Dawkins has a list in the beginning of this book The God Delusion of wars and atrocities that would not have occurred, he asserts, if there was no religion. Lennox responds, speaking only on behalf of biblical Christianity, that Christianity does not support this kind of thing in the world and gives a counter argument of Stalin, Mussolini and Mao atheistic beliefs rooted in Marxism. I was surprised that Dawkins granted that these men, if Marxist, were products of atheism, albeit as Lennox granted not the sort of atheists Dawkins and other atheists proponents support. I think that Dawkins was saying that it still had to be proven that they were operating out of their Marxism in committing these atrocities, but if it could be proven to come from their Marxism then he agrees it also stems from atheism. I don’t do their arguments justice in this post, please watch the debate yourself.

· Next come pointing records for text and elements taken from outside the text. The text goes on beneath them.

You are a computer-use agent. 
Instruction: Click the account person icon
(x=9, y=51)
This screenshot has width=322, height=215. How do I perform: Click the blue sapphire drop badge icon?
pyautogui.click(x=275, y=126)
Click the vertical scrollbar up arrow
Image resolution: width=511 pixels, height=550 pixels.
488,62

Lastly I wanted to touch on the issue of God based morality. Dawkins asserts that one does not need God to be moral. Lennox grants that atheists certainly can be moral without believing in God. Dawkins, however, gives two main arguments of why we don’t need God for morality. One is that we don’t need a holy book to give us morality because he says that we pick and choice what is moral from the text. Two he asserts the only reason to need a God based morality is out of fear of God’s retribution or out of a desire to earn His favor and be divinely rewarded. He then says humanity universally accepts a moral right and wrong. It’s common sense, he claims. He posits the development of morality coming from the relationships of small hunter gatherer groups that valued good and sympathized with suffering and as time evolved this concept was passed on through the generations. He said there seems to be “something in the air” that gives modern consensus of morality. He says that attitudes towards slavery and women have changed, thus morality changes therefore it is not based on a fixed system.


Lennox responds that indeed we have moral understanding, because we were created with it by God. Our behavior can mirror good actions without knowing God, but we cannot support the foundation of what “good” is without God. He quotes from Dawkins previous books that he grants that we are merely products of our DNA in a world with no good and no evil. From there he asks Dawkins how he can then discuss good and evil if there is no such thing. Dawkins said the two don’t contradict; it is true that there is no real good and evil and yet we experience a humanity who has a moral construct.


I will close this post without adding my own thoughts to Dawkins discussion on morality. However, I will write another where I address them. I do wish that such a debate happens again with more time for dialog on these and other issues. I feel it is very profitable to have such discussions.